Your instructions: Gather every line in the items that contains the word "Reading" and copy each one out.

Stored records:
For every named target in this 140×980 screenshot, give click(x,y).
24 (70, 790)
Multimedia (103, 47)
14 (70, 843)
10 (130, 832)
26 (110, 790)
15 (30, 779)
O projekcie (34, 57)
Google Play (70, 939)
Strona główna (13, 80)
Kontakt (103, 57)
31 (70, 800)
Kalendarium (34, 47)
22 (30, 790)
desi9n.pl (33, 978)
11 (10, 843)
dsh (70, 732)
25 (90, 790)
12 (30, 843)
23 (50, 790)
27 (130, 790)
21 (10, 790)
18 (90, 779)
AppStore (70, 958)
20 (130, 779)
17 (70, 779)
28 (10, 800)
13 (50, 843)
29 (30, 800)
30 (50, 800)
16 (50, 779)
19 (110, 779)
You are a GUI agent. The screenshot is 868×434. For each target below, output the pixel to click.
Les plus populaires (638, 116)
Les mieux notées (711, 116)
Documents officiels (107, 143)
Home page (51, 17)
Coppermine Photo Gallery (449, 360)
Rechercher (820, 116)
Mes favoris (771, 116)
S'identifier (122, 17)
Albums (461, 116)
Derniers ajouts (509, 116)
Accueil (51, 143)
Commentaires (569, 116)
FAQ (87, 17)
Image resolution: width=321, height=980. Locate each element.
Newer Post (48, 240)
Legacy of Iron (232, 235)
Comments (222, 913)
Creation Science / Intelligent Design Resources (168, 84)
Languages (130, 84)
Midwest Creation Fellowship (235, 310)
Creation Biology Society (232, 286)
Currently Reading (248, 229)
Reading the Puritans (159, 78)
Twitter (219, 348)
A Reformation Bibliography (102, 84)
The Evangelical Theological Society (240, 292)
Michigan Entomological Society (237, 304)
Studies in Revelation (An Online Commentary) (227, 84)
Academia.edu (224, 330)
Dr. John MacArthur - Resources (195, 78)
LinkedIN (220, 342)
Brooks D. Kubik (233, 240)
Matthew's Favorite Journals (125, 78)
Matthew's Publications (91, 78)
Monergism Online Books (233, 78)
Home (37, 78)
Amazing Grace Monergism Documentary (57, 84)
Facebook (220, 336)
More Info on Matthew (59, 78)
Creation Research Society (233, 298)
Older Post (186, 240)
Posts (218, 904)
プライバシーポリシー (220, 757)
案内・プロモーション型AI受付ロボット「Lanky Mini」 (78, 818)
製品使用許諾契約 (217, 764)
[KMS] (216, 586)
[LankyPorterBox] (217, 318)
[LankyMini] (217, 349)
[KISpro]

Result of the exercise:
Currently Reading (248, 229)
Reading the Puritans (159, 78)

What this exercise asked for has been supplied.